§ Text
=== Begin Enclosure ===

Among those traits which did not correlate with a statistically significant difference in transmembrane expression were the length of the N-terminus before the first transmembrane helix, length of the C-terminus after the last transmembrane helix, molecular weight of the protein, the number of rare codons (AUA, AGG, AGA, CUA, CCC, CGG, and GGA), the number of amino acids in cytoplasmic or periplasmic loops, or in the first loop (between TM1 and TM2), or in the largest loop, the presence or absence of a signal peptide, or the length, hydrophobicity or amphiphilicty of a signal peptide.
In the study described above, the relative expression levels of the transmembrane proteins were measured under several culture growth conditions. The use of E. coli strains, a T7 promoter, and a 6-His C-terminal affinity tag resulted in the expression of 61 out of 87 test proteins (70%). During the time that the above experiments were being performed, the results of several other surveys of recombinant TM protein expression in E. coli, Lactococcus lactis, or Saccharomyces cerevisiae were published. In contrast to our work with proteins from P. aeruginosa, most of the studies tested expression of TM proteins from E. coli or from a thermophile. A few studies included TM transporters or other proteins from pathogens. One study tested the recombinant expression of yeast TM proteins in a yeast host strain.

=== End Enclosure ===

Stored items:
=== Begin Enclosure ===

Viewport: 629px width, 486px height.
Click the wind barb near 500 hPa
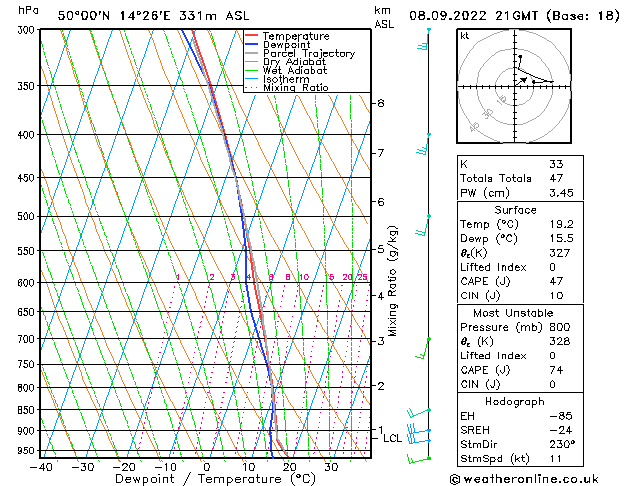coord(423,225)

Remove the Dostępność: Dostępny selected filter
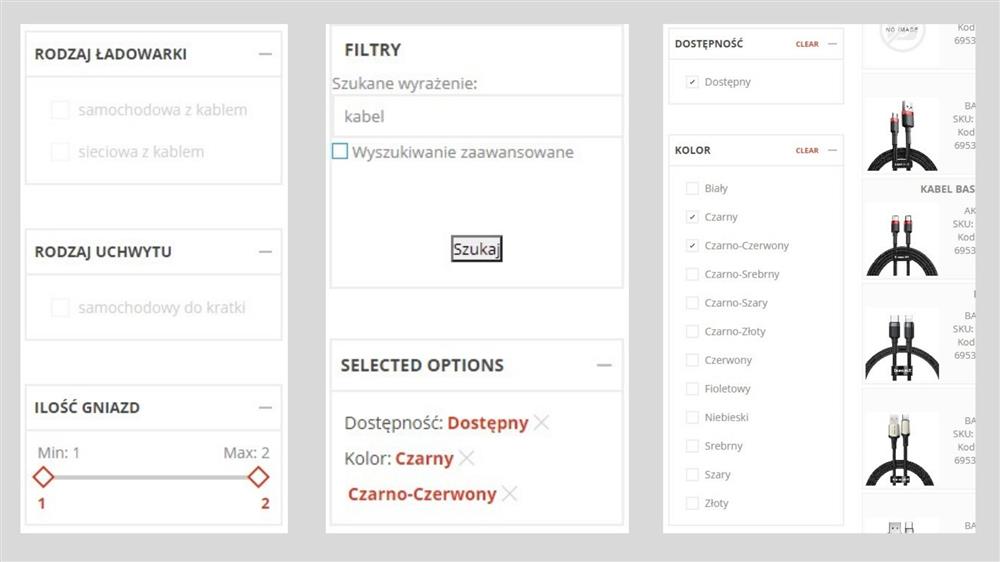point(541,423)
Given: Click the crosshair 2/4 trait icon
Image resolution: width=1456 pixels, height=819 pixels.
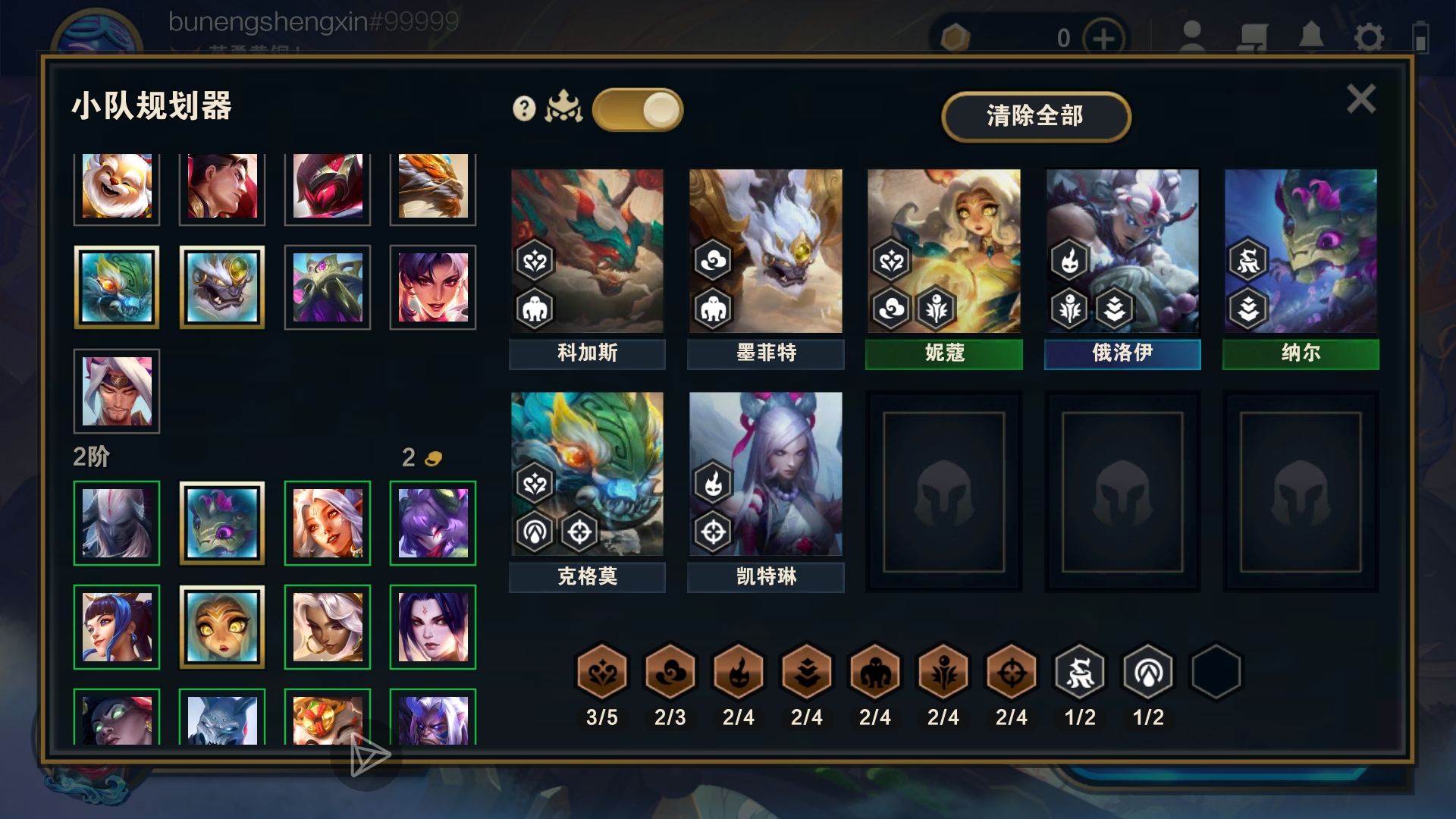Looking at the screenshot, I should coord(1012,672).
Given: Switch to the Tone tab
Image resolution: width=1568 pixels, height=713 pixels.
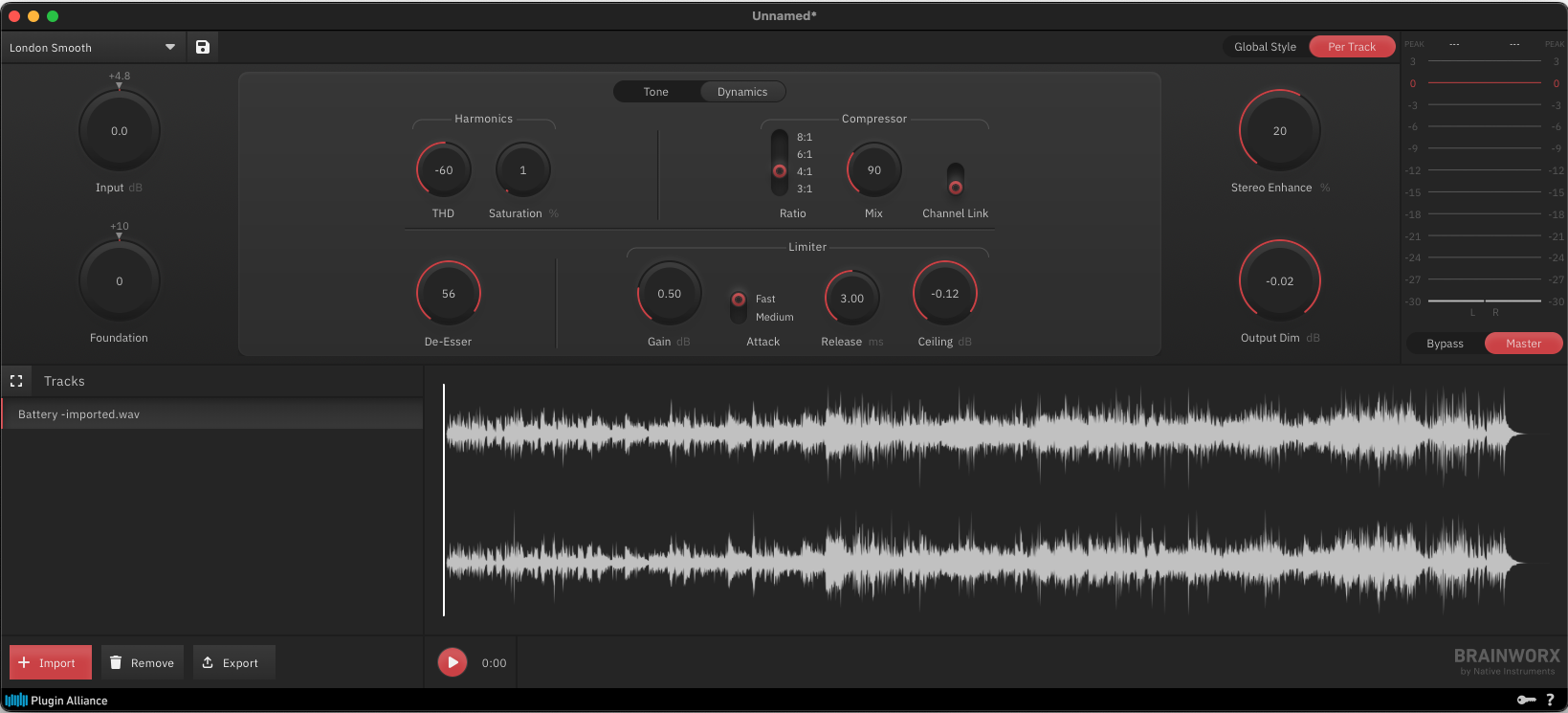Looking at the screenshot, I should pyautogui.click(x=656, y=92).
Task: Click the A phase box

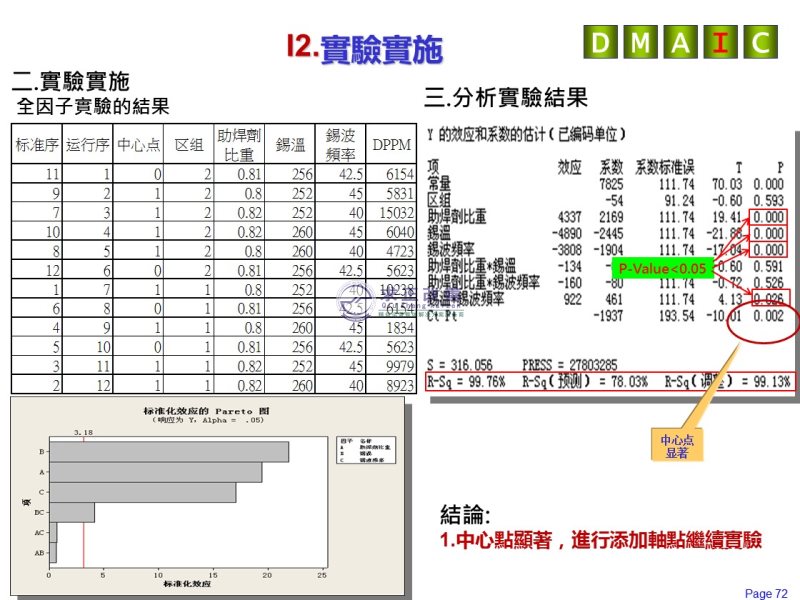Action: click(681, 43)
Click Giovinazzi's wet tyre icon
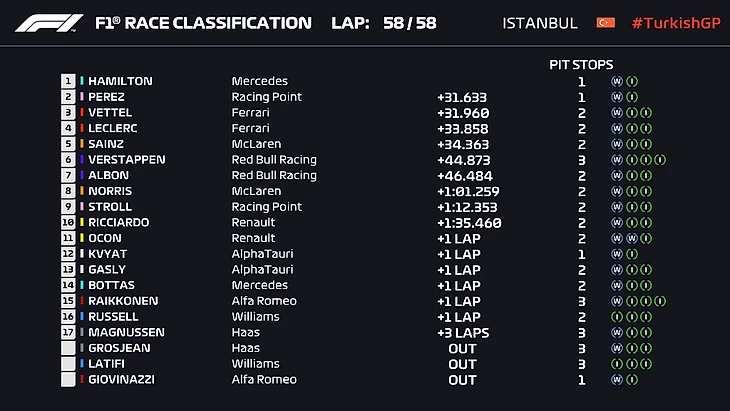This screenshot has width=730, height=411. point(617,380)
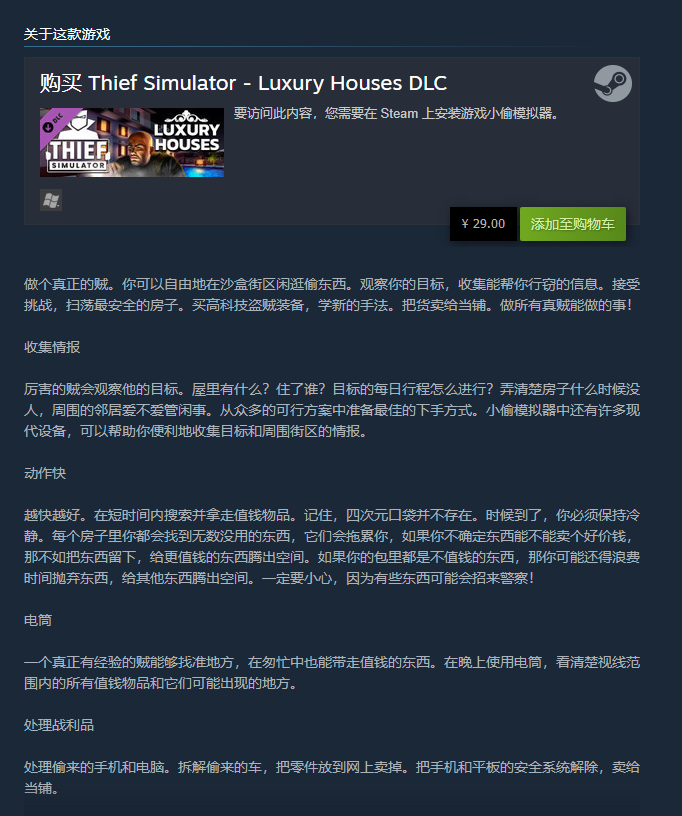Click the LUXURY HOUSES logo text in thumbnail

coord(187,132)
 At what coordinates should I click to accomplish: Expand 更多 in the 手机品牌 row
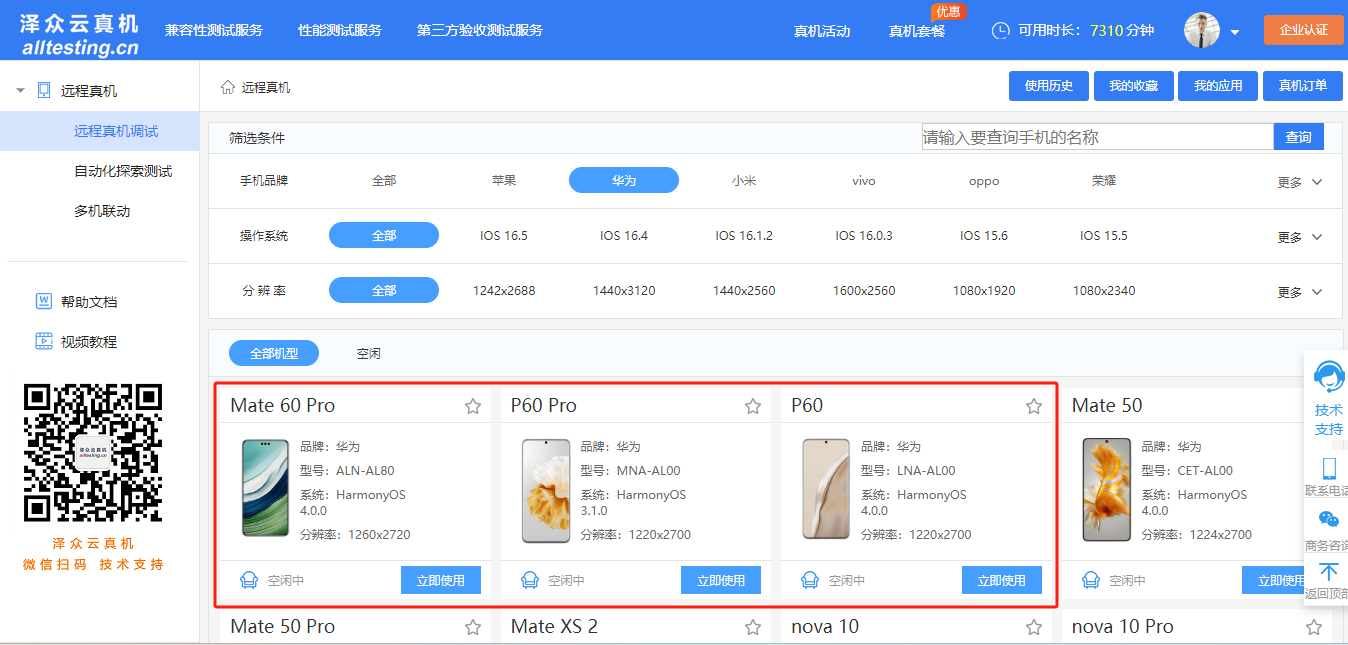tap(1299, 182)
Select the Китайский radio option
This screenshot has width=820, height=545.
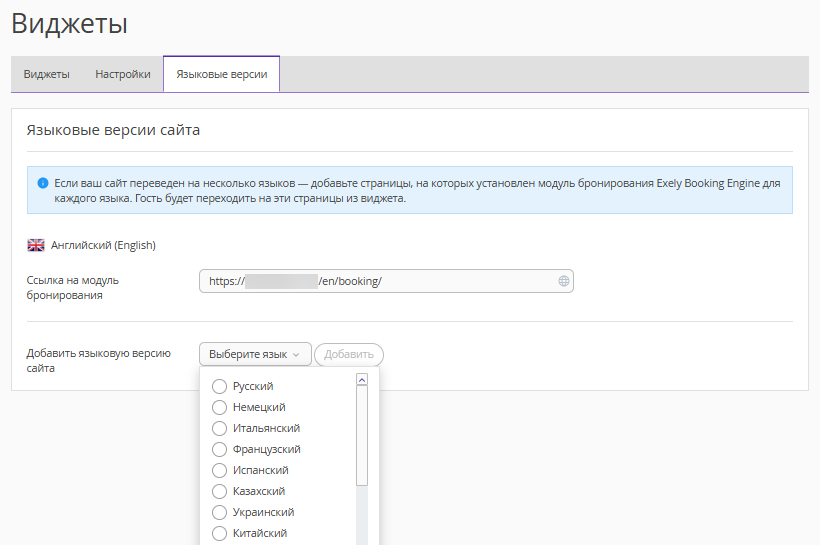[219, 533]
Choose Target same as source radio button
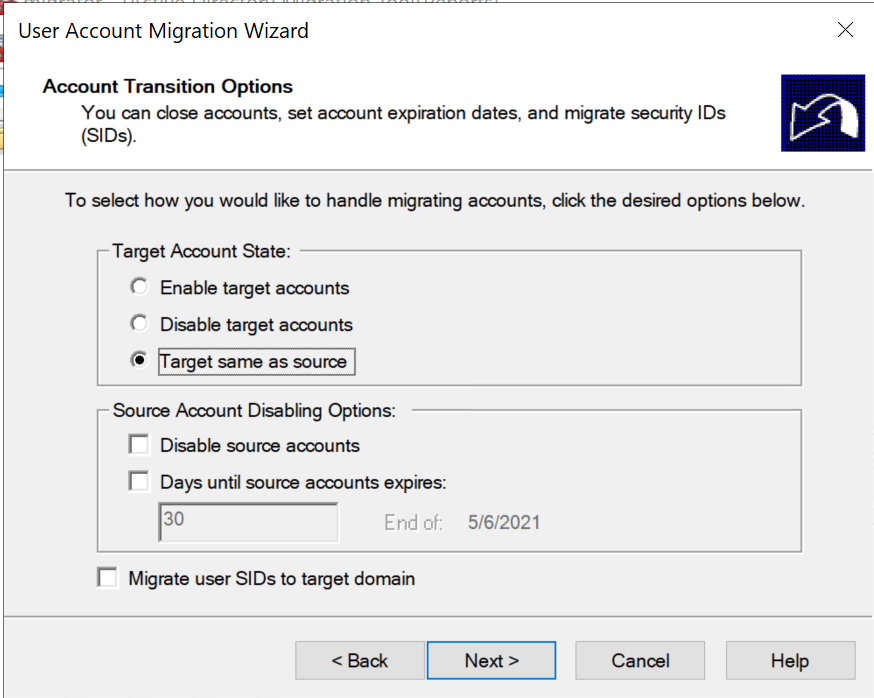The image size is (874, 698). pos(139,361)
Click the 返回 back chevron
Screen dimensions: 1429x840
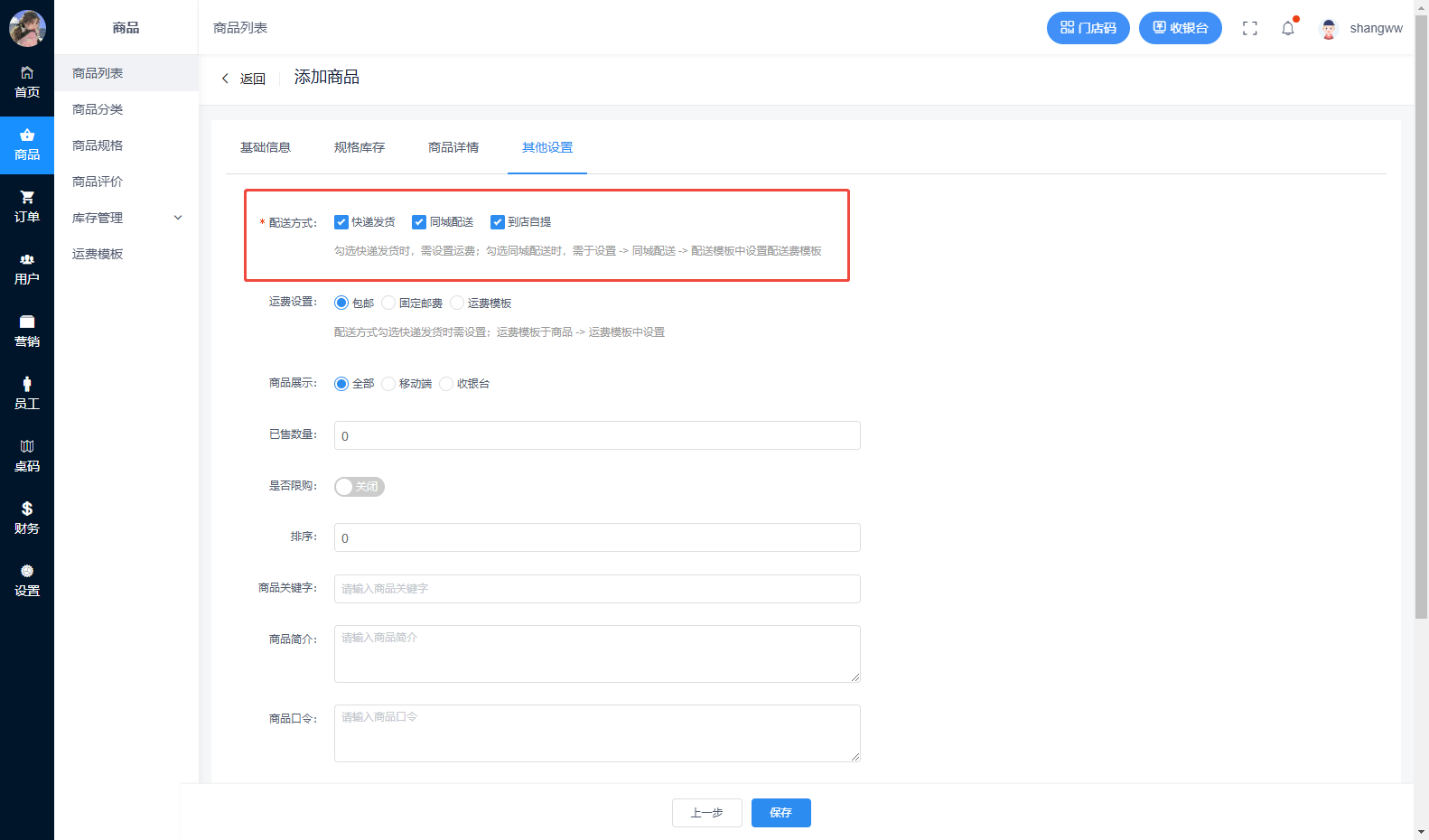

=== End Enclosure ===

§ Your tasks
1. In the text on transmembrane protein expression, how many of the test proteins were expressed using E. coli strains, a T7 promoter, and a 6-His C-terminal affinity tag?
2. Write what comes next in the text on transmembrane protein expression, picking up after its final sentence.

§ Task-by-task results
1. 61 out of 87 test proteins (70%).

2.
Nordlund and coworkers studied the recombinant expression of 49 E. coli transmembrane proteins with eight or more transmembrane helices in E. coli . They used several N-terminal affinity tags and a C-terminal 6-His tag. They also used multiple E. coli expression hosts: BL21, C43, and C41. Overall, they reported 71% of the target proteins were expressed, and they found that protein expression worked best with low temperatures and low IPTG concentrations. Hendersons and coworkers studied the recombinant expression of transporters and receptors from several pathogenic bacterial species expressed with a C-terminal 6-His tag . Optimization of expression conditions resulted in expression of 34 out of the 40 proteins studied. The Michel group studied the recombinant expression of 37 target proteins with at least 3 and usually 8 or more TMH, including secondary transporters from Salmonella and two hyperthermophiles . They compared a variety of expression conditions including three different vectors in E. coli and testing Lactococcus lactis as a second expression host. Overall they observed that 78% of the proteins were expressed in the E. coli host. When they tested expression of a subset of the target protein in Lactococcus lactis, only 40% of the subset were expressed.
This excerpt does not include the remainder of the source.